Notwithstanding, any party facing potential claims in a post-M&A proceeding may have a strategic interest in excluding or limiting document production. Claims in post-M&A proceedings are often based on allegations of intentional warranty breaches or even accusations of fraud. In these situations, the high hurdles generally posed by the requirements of substantive law combined with the claimant's burden of proof may be undermined by the possibility of an extensive document production.
A party may therefore consider excluding or limiting a document production during the negotiation of the arbitration clause. Where the exclusion of document production was not in the best interest of a party or not agreeable between the parties at the stage of contract negotiations, parties should discuss the scope and timing of the document production at an early stage of the proceeding, usually in the first case management conference.
Determining the scope of document production: The scope document production can be effectively determined by focusing on specific topics or categories of documents that are directly relevant to the issues in dispute. Parties should further consider agreeing on a protocol specifying the relevant time frame for production or certain custodians.
Set short, yet realistic, deadlines: The timetable should allow for sufficient time to realistically review and produce relevant documents.
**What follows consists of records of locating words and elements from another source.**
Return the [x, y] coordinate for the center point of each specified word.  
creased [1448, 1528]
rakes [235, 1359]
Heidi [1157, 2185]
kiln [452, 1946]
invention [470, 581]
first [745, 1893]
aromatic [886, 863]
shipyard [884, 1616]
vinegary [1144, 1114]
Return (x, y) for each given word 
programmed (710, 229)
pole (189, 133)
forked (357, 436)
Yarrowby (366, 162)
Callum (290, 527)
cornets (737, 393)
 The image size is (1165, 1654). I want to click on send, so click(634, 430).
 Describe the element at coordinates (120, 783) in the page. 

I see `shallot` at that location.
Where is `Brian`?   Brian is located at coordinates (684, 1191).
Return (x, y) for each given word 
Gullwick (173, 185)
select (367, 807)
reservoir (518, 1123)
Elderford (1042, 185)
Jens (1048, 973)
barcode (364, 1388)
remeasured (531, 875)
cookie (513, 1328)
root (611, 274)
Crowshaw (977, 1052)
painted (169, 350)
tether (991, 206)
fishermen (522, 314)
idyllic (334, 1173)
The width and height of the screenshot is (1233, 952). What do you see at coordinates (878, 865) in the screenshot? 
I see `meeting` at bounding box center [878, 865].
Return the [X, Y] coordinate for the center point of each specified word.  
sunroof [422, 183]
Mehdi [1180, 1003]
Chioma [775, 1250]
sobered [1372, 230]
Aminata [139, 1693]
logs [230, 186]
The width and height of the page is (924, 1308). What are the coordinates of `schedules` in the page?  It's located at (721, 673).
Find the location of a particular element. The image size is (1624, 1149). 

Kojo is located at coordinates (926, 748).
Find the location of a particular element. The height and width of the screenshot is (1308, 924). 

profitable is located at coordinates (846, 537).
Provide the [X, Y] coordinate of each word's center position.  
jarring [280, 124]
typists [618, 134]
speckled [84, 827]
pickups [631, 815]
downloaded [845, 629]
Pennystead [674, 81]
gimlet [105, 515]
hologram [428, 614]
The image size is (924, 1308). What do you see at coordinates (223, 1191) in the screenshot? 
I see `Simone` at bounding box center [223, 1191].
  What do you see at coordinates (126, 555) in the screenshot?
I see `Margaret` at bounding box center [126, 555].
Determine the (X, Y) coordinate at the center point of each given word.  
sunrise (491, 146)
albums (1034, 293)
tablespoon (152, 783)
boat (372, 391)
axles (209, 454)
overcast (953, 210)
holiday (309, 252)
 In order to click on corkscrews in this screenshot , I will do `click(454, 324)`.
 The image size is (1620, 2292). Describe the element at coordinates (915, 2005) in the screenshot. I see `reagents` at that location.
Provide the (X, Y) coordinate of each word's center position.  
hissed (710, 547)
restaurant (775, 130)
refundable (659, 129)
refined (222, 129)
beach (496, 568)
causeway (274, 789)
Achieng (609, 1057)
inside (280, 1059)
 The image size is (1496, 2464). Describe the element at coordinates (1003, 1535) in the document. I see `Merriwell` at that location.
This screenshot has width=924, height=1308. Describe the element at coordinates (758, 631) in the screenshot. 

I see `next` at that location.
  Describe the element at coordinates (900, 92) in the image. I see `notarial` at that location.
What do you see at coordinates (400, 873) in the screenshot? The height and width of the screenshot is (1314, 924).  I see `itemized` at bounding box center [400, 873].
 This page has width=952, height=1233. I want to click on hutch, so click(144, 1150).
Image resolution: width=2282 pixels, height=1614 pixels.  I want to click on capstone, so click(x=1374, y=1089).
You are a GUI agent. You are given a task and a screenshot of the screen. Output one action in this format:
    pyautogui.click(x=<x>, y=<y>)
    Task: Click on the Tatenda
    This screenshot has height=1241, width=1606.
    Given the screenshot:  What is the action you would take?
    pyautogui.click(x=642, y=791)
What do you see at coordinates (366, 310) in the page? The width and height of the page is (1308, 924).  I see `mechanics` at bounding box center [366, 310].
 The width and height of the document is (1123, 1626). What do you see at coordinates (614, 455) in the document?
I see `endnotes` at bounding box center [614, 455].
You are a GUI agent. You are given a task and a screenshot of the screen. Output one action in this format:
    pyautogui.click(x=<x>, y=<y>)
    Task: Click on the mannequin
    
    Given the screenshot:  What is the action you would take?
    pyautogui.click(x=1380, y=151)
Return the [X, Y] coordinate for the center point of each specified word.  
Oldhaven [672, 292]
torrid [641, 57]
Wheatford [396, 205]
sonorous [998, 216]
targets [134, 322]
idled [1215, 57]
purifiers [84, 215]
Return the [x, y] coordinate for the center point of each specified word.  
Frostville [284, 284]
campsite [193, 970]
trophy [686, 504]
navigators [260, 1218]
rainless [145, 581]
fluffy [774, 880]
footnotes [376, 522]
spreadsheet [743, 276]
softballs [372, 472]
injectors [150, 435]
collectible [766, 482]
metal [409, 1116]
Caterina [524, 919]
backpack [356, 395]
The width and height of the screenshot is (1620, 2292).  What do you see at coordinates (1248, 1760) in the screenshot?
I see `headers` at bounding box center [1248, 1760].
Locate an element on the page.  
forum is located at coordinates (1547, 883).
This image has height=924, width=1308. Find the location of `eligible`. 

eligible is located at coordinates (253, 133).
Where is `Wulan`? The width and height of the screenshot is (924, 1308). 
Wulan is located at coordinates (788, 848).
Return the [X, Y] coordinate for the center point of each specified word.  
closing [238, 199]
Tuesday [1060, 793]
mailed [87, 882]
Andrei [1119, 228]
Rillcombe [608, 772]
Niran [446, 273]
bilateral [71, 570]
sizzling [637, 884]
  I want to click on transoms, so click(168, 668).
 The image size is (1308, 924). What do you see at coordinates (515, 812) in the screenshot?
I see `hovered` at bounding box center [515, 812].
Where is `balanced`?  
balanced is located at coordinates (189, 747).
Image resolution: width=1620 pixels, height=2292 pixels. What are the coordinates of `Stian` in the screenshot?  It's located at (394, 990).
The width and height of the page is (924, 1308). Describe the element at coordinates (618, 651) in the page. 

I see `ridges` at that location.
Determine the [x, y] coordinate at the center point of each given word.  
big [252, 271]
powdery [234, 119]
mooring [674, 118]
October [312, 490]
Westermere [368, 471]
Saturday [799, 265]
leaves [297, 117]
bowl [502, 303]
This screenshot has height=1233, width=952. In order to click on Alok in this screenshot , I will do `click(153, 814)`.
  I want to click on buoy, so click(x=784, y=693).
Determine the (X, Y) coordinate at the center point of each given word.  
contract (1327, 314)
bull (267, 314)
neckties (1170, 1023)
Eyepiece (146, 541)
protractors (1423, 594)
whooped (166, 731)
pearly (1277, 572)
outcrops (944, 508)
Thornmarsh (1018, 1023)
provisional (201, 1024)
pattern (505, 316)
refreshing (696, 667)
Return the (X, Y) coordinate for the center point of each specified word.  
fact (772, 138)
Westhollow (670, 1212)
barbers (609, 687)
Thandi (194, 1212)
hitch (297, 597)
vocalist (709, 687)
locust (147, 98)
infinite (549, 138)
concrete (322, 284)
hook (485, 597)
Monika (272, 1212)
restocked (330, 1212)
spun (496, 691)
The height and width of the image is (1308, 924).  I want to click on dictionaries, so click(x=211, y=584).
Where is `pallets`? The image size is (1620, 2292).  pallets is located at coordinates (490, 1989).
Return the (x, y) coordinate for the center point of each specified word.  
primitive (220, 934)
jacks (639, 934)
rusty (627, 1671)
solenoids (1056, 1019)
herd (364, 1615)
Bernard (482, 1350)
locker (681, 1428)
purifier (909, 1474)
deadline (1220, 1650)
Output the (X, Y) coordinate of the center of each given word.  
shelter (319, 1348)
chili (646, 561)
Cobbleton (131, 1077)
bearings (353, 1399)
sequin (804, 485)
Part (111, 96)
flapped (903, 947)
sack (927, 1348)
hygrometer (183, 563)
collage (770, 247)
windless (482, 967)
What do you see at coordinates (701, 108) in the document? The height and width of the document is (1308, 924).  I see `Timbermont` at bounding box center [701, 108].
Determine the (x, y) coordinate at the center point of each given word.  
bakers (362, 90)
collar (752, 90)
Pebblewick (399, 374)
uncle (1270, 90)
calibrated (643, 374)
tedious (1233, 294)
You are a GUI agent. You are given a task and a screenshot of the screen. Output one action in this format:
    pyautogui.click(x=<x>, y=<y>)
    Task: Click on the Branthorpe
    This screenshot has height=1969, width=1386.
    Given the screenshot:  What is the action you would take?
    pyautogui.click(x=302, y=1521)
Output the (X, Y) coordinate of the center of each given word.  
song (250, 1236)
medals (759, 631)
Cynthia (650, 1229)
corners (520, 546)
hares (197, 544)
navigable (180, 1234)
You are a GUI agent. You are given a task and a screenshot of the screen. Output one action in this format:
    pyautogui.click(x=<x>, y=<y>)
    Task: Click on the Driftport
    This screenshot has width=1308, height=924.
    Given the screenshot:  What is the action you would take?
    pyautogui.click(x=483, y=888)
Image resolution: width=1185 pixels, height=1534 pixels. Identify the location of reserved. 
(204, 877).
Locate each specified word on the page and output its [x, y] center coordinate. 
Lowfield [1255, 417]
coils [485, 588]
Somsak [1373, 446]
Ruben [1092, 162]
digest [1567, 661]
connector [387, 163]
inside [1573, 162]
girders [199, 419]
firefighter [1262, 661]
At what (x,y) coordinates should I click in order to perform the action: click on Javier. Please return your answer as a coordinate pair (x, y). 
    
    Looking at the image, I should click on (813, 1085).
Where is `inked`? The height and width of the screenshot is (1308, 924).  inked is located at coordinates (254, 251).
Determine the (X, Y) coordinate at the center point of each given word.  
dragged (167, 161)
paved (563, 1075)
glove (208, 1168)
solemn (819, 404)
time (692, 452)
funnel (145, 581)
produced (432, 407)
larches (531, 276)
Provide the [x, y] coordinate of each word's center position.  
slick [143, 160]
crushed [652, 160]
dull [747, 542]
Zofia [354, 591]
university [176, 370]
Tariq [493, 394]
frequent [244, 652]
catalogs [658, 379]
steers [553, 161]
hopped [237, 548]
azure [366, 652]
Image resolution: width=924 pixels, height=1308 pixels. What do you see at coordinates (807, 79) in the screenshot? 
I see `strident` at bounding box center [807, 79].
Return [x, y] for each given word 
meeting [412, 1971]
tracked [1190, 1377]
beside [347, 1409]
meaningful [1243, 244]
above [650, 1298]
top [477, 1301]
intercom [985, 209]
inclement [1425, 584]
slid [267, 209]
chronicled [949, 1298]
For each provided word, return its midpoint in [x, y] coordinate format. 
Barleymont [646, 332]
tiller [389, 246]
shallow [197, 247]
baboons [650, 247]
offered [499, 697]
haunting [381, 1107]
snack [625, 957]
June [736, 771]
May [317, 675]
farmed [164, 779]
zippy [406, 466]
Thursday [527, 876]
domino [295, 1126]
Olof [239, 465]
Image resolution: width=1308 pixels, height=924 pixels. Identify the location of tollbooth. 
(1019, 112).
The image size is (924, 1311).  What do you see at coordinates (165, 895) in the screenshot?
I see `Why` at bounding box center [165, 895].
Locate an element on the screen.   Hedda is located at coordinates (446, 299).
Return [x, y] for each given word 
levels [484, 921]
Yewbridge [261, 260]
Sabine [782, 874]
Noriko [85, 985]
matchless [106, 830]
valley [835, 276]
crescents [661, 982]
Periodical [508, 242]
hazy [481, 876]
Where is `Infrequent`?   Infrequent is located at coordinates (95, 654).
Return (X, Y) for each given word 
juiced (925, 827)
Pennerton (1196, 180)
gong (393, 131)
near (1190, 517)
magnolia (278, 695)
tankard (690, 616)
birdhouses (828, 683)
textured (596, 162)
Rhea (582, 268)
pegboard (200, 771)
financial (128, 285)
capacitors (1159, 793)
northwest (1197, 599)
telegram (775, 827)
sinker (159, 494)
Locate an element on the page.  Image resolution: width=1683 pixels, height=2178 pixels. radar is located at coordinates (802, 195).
Keeping the deadlines reasonably short can however go a long way towards forcing the parties to comply with any agreed-upon limits in scope and set the tone for an efficient proceeding also in the phase of document production.
The tribunal's cost decision can further foster the parties discipline in adhering to an agreed-upon protocol for the efficient conduct of the document production phase. Tribunals often consider the conduct of the parties during the arbitration, including their approach to document production in their cost decision. Parties that engage in excessive or unreasonable document requests thus risk being burdened in the cost allocation.
In conclusion, parties can navigate an arbitration more effectively by considering the need for a document production as early as during the contract negotiations and making timely decisions on limiting the scope and time of a document production phase. However, it will ultimately be in the tribunal's hands to deny excessive requests and reflect the parties' conduct in its decision on the allocation of costs.